Reproduce the lines of the material below without any change, from the line holding "You are a GUI" through the line holding "pyautogui.click(x=29, y=308)", inclusive.

* Start *

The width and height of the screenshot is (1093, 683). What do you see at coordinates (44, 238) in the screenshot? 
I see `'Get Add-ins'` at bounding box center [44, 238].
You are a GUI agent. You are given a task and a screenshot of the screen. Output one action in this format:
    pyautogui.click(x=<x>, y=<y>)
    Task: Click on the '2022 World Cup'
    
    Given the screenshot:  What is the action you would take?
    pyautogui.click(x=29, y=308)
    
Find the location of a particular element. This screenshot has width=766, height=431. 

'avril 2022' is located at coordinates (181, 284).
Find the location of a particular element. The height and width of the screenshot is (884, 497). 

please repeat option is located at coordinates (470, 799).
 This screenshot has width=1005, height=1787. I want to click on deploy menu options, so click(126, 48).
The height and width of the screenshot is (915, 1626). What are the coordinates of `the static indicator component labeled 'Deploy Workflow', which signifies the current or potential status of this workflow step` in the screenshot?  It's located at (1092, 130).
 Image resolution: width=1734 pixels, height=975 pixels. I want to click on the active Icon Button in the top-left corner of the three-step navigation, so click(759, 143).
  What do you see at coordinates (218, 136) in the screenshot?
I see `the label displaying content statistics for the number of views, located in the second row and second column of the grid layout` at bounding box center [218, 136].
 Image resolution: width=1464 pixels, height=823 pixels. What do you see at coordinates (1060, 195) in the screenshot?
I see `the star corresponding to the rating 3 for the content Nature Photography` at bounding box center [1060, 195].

* End *

== RESULT FOR THIS TASK ==
You are a GUI agent. You are given a task and a screenshot of the screen. Output one action in this format:
    pyautogui.click(x=<x>, y=<y>)
    Task: Click on the '2022 World Cup'
    
    Given the screenshot:  What is the action you would take?
    pyautogui.click(x=29, y=308)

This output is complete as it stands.